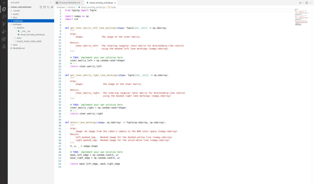This screenshot has width=314, height=184.
Task: Run the Python file with play button
Action: (x=300, y=3)
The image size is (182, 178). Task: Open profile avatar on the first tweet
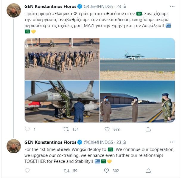tap(13, 11)
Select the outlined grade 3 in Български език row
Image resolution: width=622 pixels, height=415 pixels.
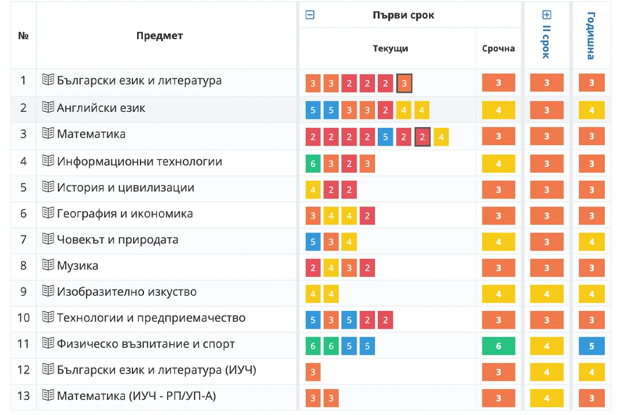pyautogui.click(x=404, y=83)
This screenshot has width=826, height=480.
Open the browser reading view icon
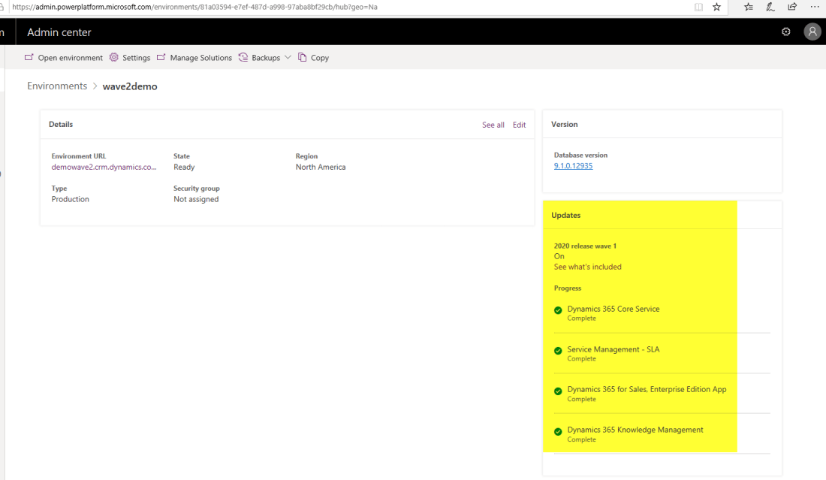pyautogui.click(x=699, y=7)

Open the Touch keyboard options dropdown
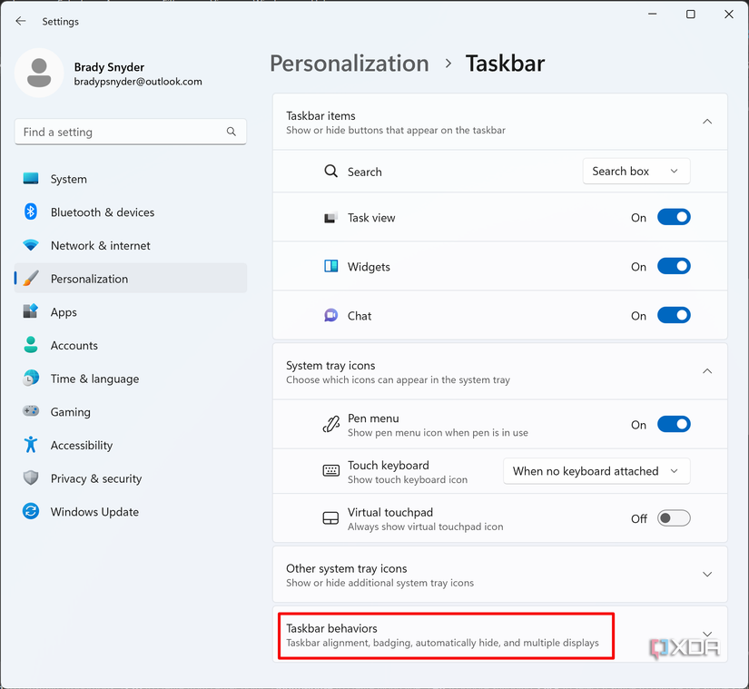tap(596, 471)
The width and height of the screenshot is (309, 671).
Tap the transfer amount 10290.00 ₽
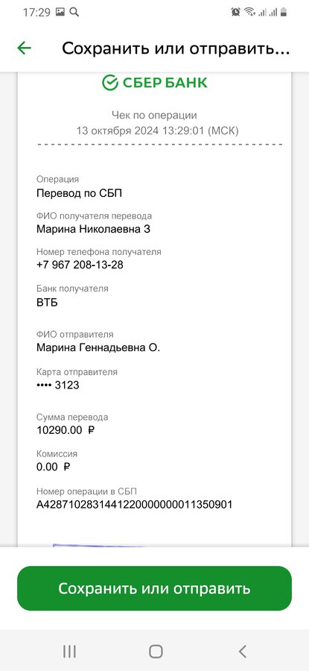pyautogui.click(x=66, y=430)
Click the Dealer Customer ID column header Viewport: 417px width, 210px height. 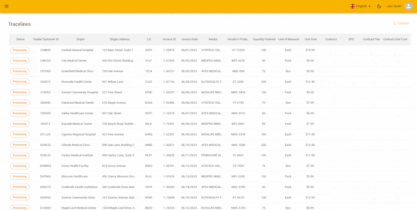(46, 39)
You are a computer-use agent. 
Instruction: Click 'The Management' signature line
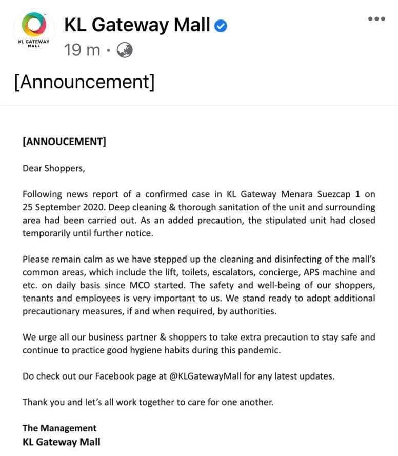[x=59, y=428]
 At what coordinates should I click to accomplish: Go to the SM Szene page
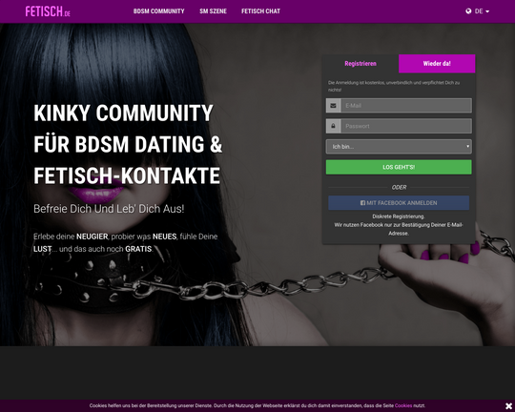pos(213,11)
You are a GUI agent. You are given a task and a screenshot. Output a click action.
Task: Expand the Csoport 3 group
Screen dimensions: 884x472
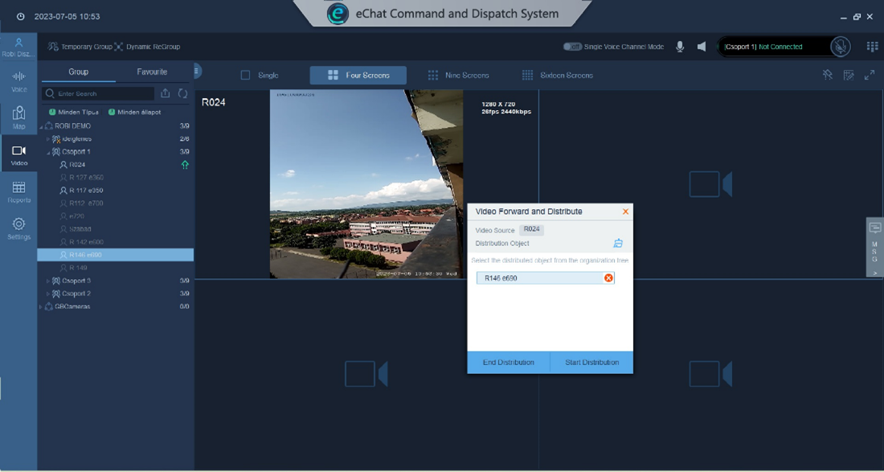tap(48, 281)
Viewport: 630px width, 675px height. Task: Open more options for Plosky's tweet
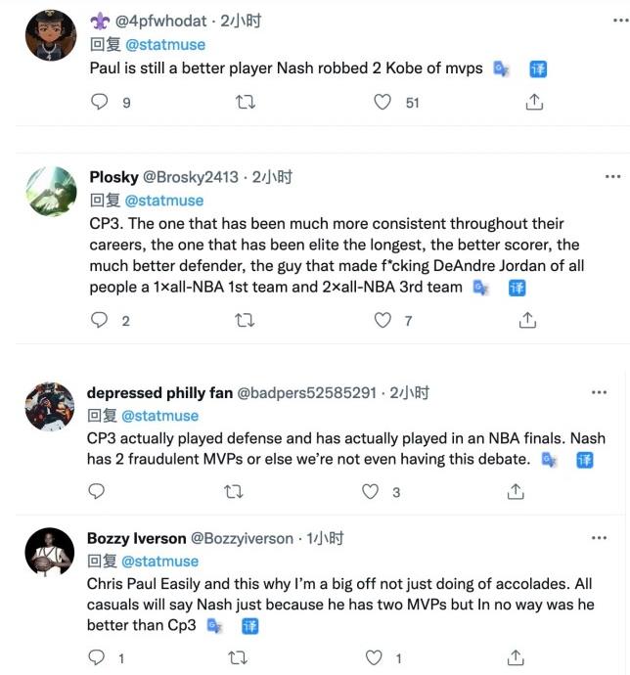click(612, 177)
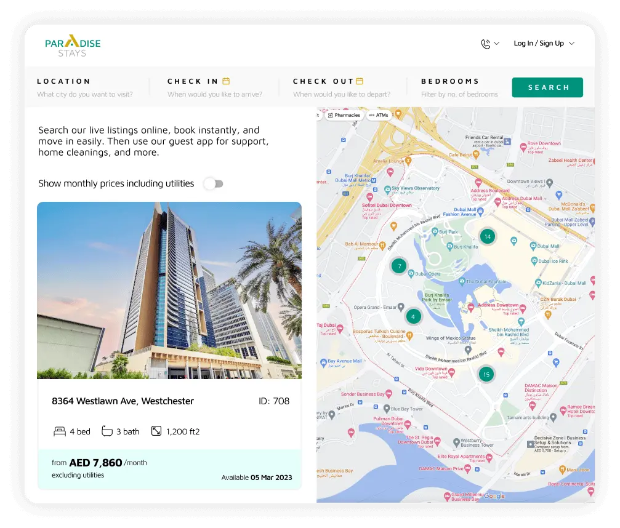Click the Check Out date field
The image size is (620, 528).
(341, 94)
════════
## Task objective
This task calls for the lines from the line holding "You are a GUI" through the last line above, restated word for word with both ends included and the pictures dropped.

## Your response
You are a GUI agent. You are given a task and a screenshot. Output a click action.
Task: Expand the Csoport 3 group
Screen dimensions: 884x472
tap(48, 281)
Viewport: 630px width, 675px height. Task: Open more options for Plosky's tweet
click(612, 177)
Click the Check Out date field
The image size is (620, 528).
(341, 94)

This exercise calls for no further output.